## Aim
Reproduce, word for word, the stretch of the employment claim passage from "The reply to" through "dismissed with costs.".

[BEGIN Selected passage]

The claimant prays for:
a) Payment of Kshs. 131, 448.00.
b) Costs of the claim.
c) A declaration the termination was unfair and unjust.
d) Any other relief that the Court may deem just and fit to grant.
The reply to memorandum of claim was filed on 01.02.2015 through M/s Sherman Nyongesa & Mutubia Advocates. The respondent pleaded as follows. At termination the claimant earned Kshs.9, 000.00 gross monthly salary. The respondent admits that on 01.01.2013 a letter of appointment issued. Further during employment, the claimant developed an arrogant, rude behaviour and displayed lack of commitment to her work and was on several occasions rude to her superiors. In that regard she wrote apology letters and was forgiven and allowed to continue working. In the instant occasion, during the disciplinary hearing she was asked to write an apology but she arrogantly refused and the respondent had no option to dismiss her per sections 41 and 44 of the Employment Act, 2007. The respondent denied all claims and prayers and prayed that the instant claim be dismissed with costs.

[END Selected passage]
[BEGIN Data lines]

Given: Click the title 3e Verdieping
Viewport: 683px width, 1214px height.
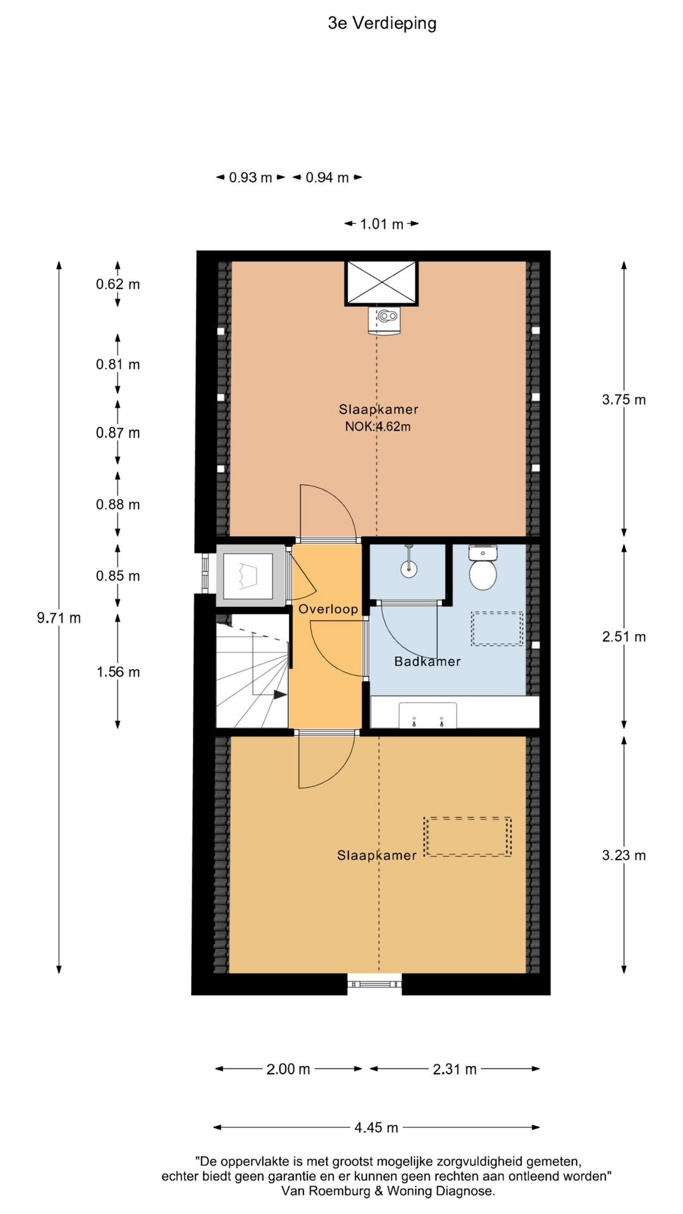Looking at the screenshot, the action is point(382,23).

[END Data lines]

## Written answer
The reply to memorandum of claim was filed on 01.02.2015 through M/s Sherman Nyongesa & Mutubia Advocates. The respondent pleaded as follows. At termination the claimant earned Kshs.9, 000.00 gross monthly salary. The respondent admits that on 01.01.2013 a letter of appointment issued. Further during employment, the claimant developed an arrogant, rude behaviour and displayed lack of commitment to her work and was on several occasions rude to her superiors. In that regard she wrote apology letters and was forgiven and allowed to continue working. In the instant occasion, during the disciplinary hearing she was asked to write an apology but she arrogantly refused and the respondent had no option to dismiss her per sections 41 and 44 of the Employment Act, 2007. The respondent denied all claims and prayers and prayed that the instant claim be dismissed with costs.